---- Dataset entries

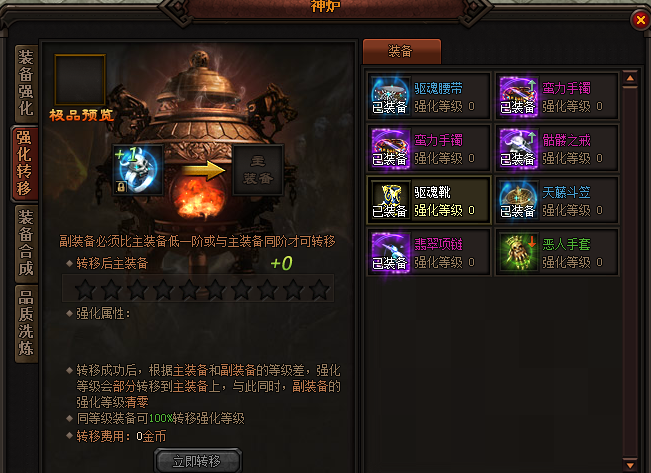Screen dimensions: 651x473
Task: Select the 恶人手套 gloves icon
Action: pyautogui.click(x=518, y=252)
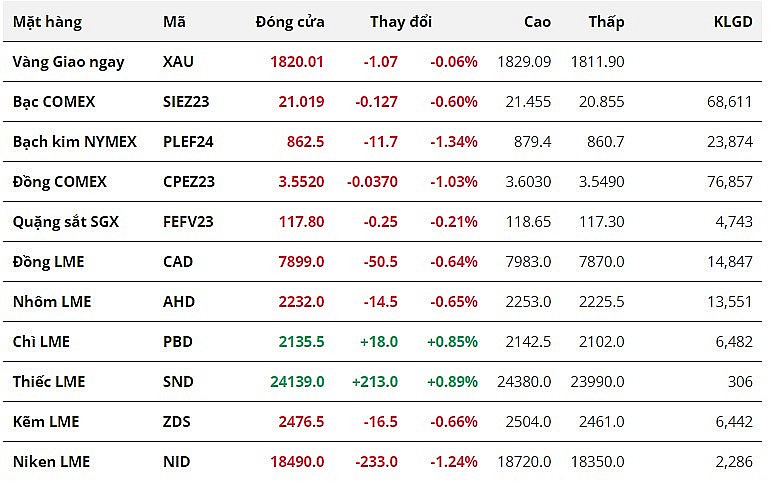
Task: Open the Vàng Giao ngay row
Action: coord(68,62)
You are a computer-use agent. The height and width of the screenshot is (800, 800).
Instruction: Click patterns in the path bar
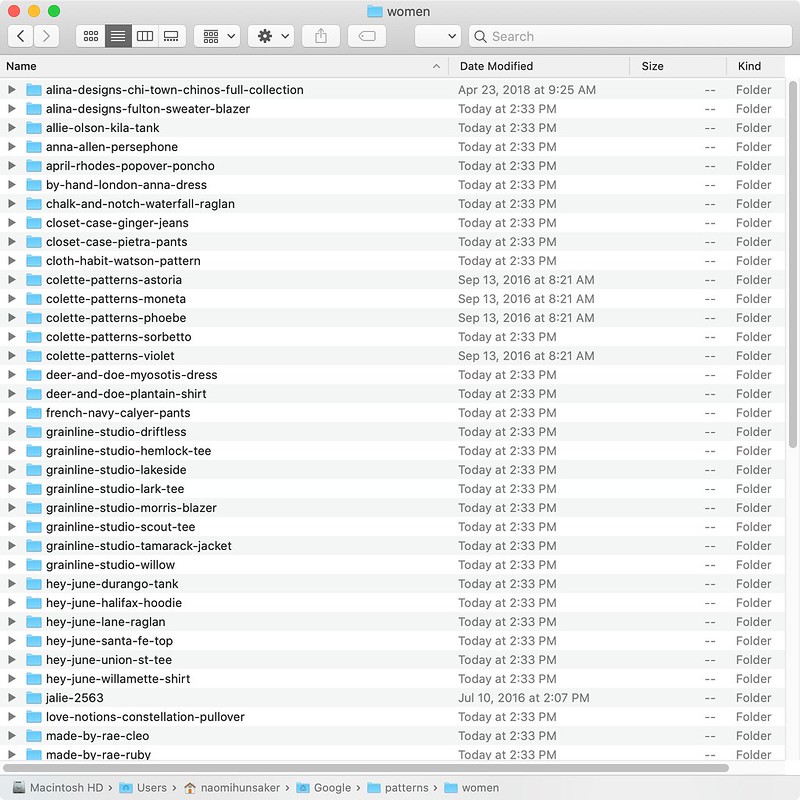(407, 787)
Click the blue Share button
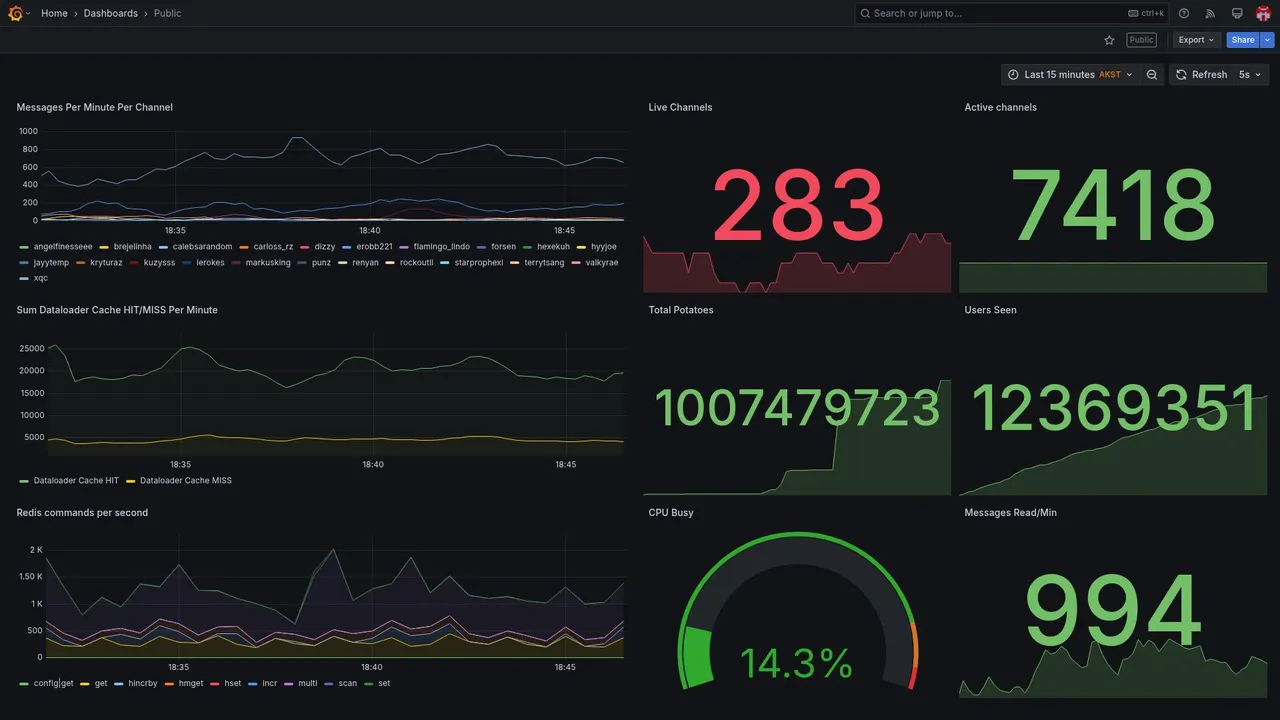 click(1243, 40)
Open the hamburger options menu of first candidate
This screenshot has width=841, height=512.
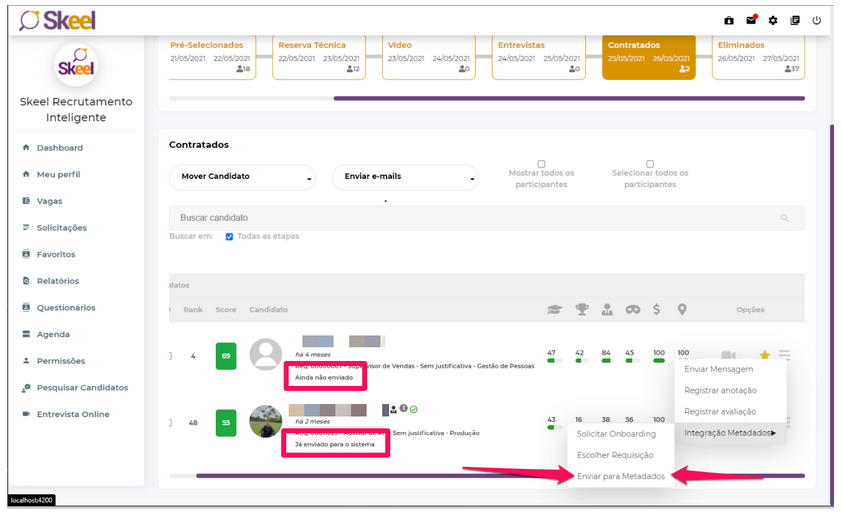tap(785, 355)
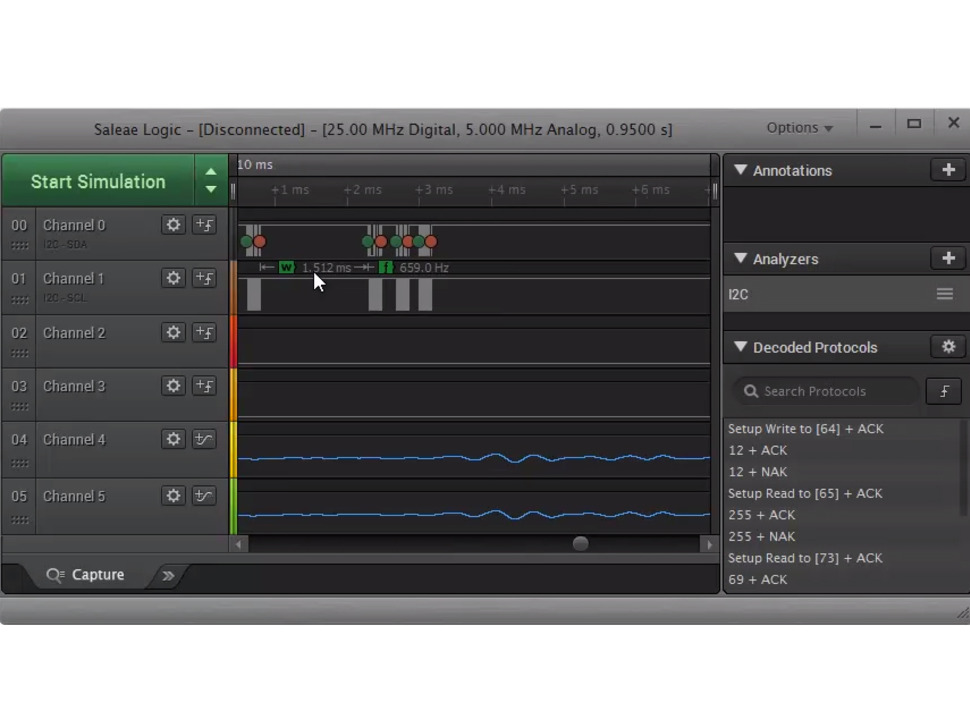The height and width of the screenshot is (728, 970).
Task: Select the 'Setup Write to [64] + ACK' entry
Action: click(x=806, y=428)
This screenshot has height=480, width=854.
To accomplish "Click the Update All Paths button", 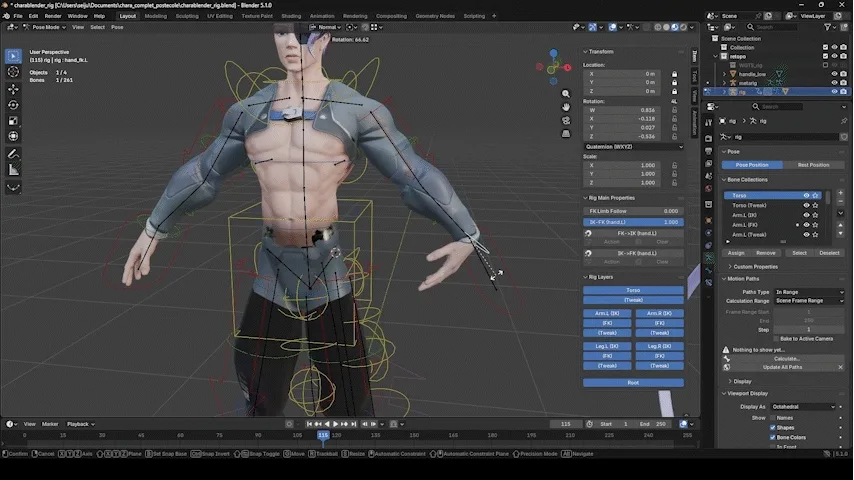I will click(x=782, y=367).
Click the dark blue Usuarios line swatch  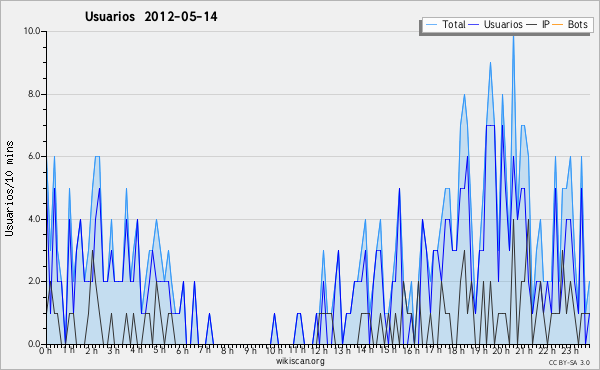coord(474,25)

--------

§ Activity: An exact copy is needed of the entries above, starting at the line that holds "You are a computer-use" and stopping at the line that holds "Open the hamburger", both kept; pictures stay out.

§ Expected output:
You are a computer-use agent. The height and width of the screenshot is (800, 800).
Instruction: Click patterns in the path bar
(407, 787)
Click the blue Share button
 click(1243, 40)
Open the hamburger options menu of first candidate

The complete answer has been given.